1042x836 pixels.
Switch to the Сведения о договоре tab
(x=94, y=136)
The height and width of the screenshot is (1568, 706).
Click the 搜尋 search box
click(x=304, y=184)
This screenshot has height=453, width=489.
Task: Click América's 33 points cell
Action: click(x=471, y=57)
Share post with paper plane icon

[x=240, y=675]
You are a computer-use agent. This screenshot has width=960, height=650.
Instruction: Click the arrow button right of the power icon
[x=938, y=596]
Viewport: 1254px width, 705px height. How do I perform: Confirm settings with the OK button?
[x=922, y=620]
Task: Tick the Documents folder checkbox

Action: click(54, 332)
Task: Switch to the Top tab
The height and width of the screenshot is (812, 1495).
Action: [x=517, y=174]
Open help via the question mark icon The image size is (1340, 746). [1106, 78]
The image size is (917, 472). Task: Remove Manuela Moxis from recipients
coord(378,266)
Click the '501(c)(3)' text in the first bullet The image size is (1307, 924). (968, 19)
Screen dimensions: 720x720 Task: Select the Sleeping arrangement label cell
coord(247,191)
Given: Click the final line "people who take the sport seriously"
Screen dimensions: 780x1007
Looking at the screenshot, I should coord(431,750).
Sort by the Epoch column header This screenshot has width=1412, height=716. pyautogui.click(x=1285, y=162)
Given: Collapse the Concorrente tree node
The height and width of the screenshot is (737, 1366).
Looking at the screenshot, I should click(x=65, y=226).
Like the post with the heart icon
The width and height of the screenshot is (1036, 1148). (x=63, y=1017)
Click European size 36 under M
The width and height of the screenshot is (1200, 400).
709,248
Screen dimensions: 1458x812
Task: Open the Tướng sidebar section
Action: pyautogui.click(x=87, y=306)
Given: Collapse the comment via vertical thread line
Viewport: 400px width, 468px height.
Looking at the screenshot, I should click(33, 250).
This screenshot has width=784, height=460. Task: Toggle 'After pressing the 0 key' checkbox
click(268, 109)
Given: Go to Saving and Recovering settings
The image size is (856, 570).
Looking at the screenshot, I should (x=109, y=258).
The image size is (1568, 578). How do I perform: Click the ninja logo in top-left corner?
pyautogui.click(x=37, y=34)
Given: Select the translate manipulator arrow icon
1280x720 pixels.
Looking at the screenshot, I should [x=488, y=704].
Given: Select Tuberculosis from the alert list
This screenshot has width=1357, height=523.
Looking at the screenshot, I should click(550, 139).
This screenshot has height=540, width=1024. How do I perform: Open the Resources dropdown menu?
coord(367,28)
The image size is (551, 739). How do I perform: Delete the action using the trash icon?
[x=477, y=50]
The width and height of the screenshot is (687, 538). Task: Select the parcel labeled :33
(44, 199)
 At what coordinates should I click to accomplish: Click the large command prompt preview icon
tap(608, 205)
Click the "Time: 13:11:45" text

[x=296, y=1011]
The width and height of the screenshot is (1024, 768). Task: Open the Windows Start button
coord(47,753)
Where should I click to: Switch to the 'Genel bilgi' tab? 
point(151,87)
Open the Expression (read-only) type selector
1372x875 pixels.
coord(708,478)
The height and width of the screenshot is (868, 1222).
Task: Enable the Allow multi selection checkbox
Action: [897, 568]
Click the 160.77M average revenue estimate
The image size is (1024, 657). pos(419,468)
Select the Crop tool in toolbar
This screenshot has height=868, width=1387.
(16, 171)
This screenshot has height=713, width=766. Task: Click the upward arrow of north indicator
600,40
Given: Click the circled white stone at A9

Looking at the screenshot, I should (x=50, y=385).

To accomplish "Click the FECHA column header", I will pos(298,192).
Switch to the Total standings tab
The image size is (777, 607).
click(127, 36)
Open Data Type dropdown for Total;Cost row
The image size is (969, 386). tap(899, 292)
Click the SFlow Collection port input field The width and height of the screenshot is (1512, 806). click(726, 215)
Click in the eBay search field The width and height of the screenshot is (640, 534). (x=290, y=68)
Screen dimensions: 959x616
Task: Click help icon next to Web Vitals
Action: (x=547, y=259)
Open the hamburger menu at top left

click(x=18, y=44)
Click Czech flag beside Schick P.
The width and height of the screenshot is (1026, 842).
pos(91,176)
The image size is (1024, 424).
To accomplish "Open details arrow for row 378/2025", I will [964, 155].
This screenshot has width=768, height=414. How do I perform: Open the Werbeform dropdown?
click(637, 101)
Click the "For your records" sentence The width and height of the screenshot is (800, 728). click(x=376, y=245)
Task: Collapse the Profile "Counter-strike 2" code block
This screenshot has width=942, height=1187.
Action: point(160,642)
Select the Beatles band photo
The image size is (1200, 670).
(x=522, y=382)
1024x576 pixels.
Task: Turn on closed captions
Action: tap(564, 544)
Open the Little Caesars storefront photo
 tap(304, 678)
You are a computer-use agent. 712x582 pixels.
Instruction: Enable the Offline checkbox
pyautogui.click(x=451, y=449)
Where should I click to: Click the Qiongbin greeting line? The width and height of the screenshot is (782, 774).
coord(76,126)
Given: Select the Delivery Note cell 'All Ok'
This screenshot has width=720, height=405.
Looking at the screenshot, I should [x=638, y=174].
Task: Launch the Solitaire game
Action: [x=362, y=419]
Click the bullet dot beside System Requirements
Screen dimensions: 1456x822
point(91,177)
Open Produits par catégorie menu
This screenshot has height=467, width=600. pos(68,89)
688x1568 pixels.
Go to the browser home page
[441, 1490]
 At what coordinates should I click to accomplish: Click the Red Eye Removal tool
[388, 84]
━━━━━━━━━━
-- WHAT THE TASK REQUIRES --
Each line of the listing that contains the word "header" must be copied.

-- ANSWER BOX --
Sort by the Epoch column header This screenshot has width=1412, height=716. pyautogui.click(x=1285, y=162)
To accomplish "Click the FECHA column header", I will pos(298,192).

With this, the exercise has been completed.